INPUT DATA:
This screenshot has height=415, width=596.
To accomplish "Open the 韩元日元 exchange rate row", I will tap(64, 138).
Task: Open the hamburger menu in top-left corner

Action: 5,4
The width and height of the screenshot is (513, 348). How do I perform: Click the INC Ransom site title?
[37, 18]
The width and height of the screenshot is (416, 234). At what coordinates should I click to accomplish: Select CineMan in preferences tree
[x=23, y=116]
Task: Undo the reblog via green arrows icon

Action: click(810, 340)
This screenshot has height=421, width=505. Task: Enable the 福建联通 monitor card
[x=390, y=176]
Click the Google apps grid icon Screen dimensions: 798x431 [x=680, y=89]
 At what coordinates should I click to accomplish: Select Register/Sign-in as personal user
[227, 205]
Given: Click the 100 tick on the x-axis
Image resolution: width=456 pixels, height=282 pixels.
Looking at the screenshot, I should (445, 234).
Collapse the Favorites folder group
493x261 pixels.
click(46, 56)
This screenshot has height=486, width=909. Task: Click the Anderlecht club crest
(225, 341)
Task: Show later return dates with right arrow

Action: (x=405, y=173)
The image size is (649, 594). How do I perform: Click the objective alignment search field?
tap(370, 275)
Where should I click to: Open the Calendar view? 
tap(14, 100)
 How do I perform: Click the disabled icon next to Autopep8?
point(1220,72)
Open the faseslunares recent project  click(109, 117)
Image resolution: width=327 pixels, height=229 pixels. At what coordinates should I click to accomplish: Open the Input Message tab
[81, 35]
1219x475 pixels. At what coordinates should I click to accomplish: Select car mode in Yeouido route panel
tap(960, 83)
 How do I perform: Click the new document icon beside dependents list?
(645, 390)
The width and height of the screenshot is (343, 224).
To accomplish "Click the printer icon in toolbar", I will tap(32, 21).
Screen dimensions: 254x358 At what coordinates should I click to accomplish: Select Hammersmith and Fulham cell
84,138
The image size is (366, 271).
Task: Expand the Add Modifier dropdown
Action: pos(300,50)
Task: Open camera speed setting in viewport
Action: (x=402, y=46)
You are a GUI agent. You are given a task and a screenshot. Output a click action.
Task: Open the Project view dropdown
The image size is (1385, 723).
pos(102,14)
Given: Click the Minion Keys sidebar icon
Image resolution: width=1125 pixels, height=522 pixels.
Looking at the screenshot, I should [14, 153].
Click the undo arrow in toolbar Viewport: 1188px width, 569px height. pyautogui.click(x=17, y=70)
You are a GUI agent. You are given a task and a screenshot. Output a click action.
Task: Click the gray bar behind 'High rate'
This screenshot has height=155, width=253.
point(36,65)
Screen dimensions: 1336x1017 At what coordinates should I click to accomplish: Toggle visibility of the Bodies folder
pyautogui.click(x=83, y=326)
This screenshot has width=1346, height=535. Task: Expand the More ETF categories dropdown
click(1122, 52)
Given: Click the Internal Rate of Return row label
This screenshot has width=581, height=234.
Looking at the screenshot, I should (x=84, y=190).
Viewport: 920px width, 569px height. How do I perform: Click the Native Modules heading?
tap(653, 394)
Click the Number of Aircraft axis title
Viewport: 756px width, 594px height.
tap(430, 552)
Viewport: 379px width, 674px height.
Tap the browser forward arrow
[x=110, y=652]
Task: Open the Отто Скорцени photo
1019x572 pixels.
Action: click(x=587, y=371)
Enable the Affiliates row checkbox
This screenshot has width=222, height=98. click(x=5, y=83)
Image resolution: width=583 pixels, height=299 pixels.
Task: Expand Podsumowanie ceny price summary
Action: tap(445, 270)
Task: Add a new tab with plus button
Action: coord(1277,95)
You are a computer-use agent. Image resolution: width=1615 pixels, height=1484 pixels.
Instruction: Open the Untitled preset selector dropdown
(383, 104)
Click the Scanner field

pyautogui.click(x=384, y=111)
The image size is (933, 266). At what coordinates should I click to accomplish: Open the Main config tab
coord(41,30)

WHAT THE TASK REQUIRES:
Write out a verbatim copy of the data, beginning with its first line and ending with the line that contains "Given: Click the 100 tick on the x-axis".

OUTPUT BELOW:
This screenshot has height=415, width=596.
To accomplish "Open the 韩元日元 exchange rate row", I will tap(64, 138).
Task: Open the hamburger menu in top-left corner

Action: 5,4
The width and height of the screenshot is (513, 348). How do I perform: Click the INC Ransom site title?
[37, 18]
The width and height of the screenshot is (416, 234). At what coordinates should I click to accomplish: Select CineMan in preferences tree
[x=23, y=116]
Task: Undo the reblog via green arrows icon

Action: click(810, 340)
This screenshot has height=421, width=505. Task: Enable the 福建联通 monitor card
[x=390, y=176]
Click the Google apps grid icon Screen dimensions: 798x431 [x=680, y=89]
 At what coordinates should I click to accomplish: Select Register/Sign-in as personal user
[227, 205]
Given: Click the 100 tick on the x-axis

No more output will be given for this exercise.